Miret’s lyrics were a step up too. As promised, tracks like Remind Them, Blind Justice and United And Strong carried timeless messages of rejecting authority and finding strength in unity, and while the likes of Last Warning and Your Mistake did lean a little more into the tough guy image AF have never quite been able to shake, others were perhaps surprisingly vulnerable. The aforementioned With Time was Miret’s version of a love song for his then girlfriend Amy, this track, Hiding Inside and Fascist Attitudes all taking stock of the violence he saw in himself and expressing a genuine desire to change. “It’s time to grow out of your Nazi hypocrism / When you really don’t want part of a fucked up system”, he sings in the latter – though clearly that wasn’t enough for some.

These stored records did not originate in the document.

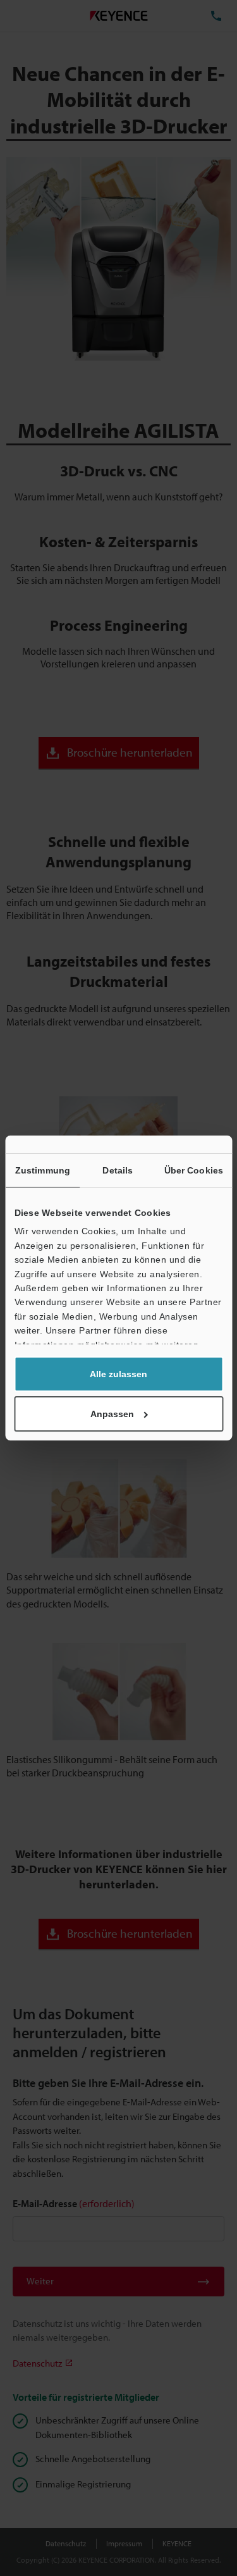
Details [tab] (117, 1170)
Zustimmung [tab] (42, 1170)
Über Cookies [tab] (193, 1170)
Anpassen (112, 1414)
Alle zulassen (118, 1374)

Tim Yohannan of the influential Maximum Rocknroll was convinced that AF were Nazi skinheads, his September 1984 review of the record alleging that “much of the narrow-mindedness, fanatical nationalism, and violence that has destroyed the New York punk scene seems to have revolved around AGNOSTIC FRONT.” The band’s use of the harrowing photograph known as The Last Jew In Vinnitsa for the album’s artwork didn’t particularly help matters either, though Miret has gone on record multiple times to explain that the intention was always to educate. “It was a pretty intense photo,” he acknowledged to Songfacts in 2015. “But that was the purpose of it. I wanted people to see that and know that that did happen, and it can happen again.”

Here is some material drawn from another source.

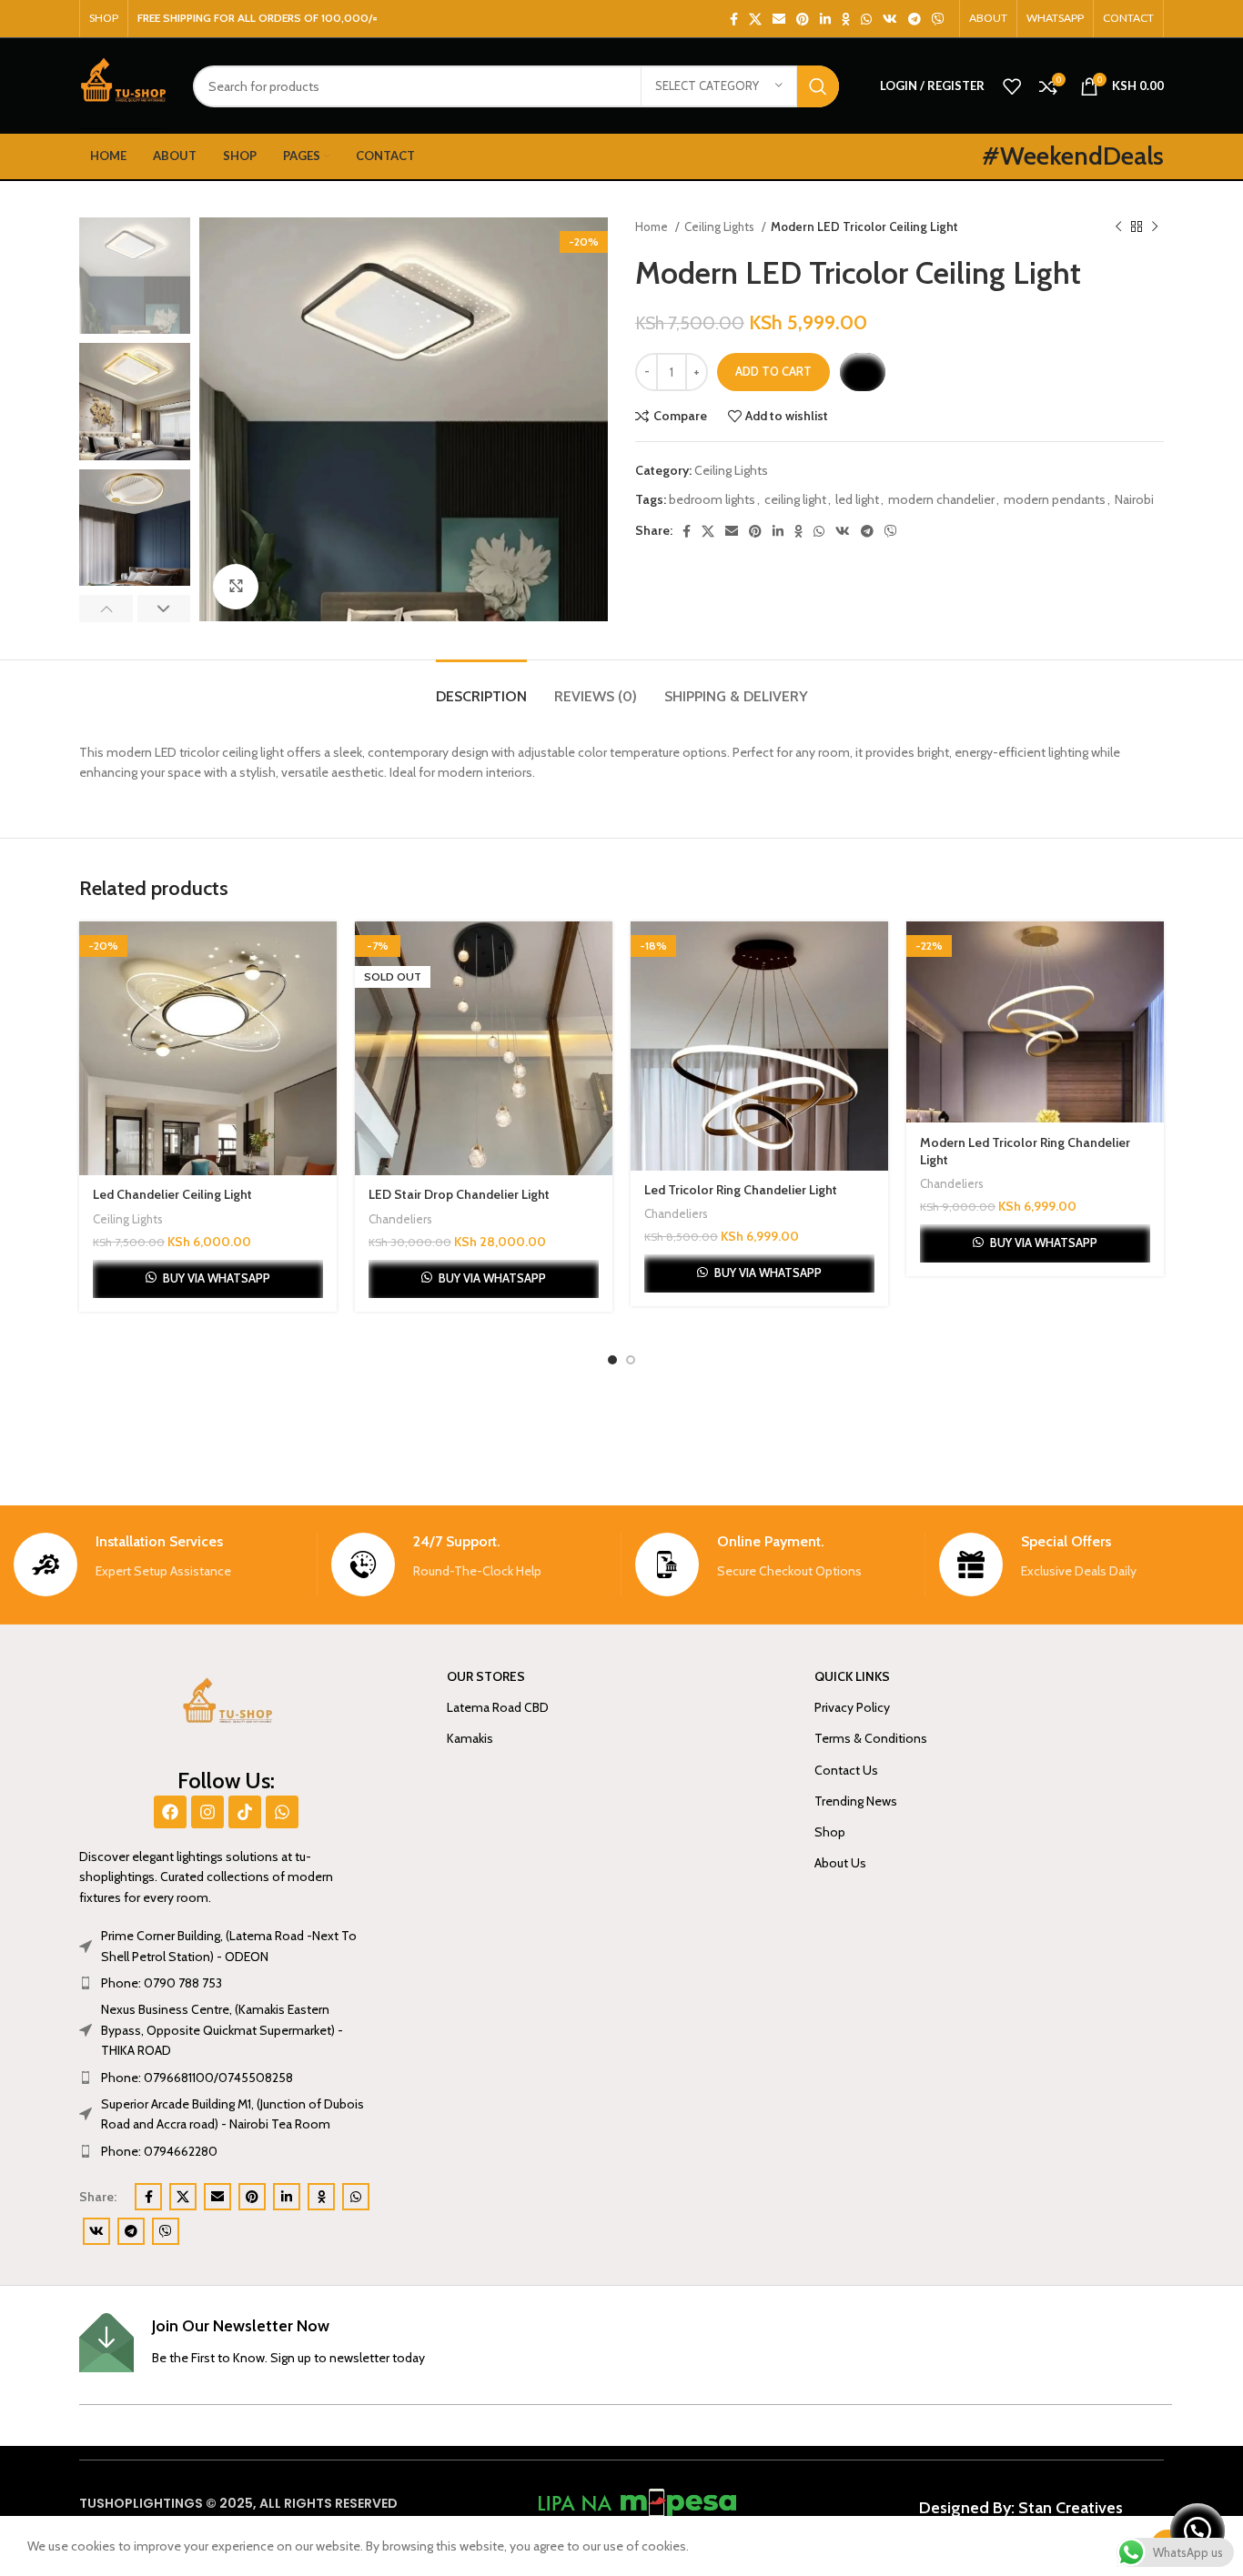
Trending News (855, 1801)
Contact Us (846, 1770)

Ultimately the band’s efforts and legacy should speak for themselves. They haven’t always nailed it – there’s a track on the album after this that really was a misstep, for example – but for over 40 years AGNOSTIC FRONT have always attempted to stand for what is right. It began, in earnest at least, with Victim In Pain, the album that will forever be regarded as their finest hour and the first true classic in a pantheon that now overflows with the works of the likes of the CRO-MAGS, LEEWAY, MADBALL, SICK OF IT ALL, BIOHAZARD and MERAUDER, to name just a few. New York may have had some catching up to do back in 1984, but the arrival of Victim In Pain marked the moment from which the hardcore scene would forever be trying to catch up with New York.
Victim In Pain was originally released in September 1984 via Rat Cage Records.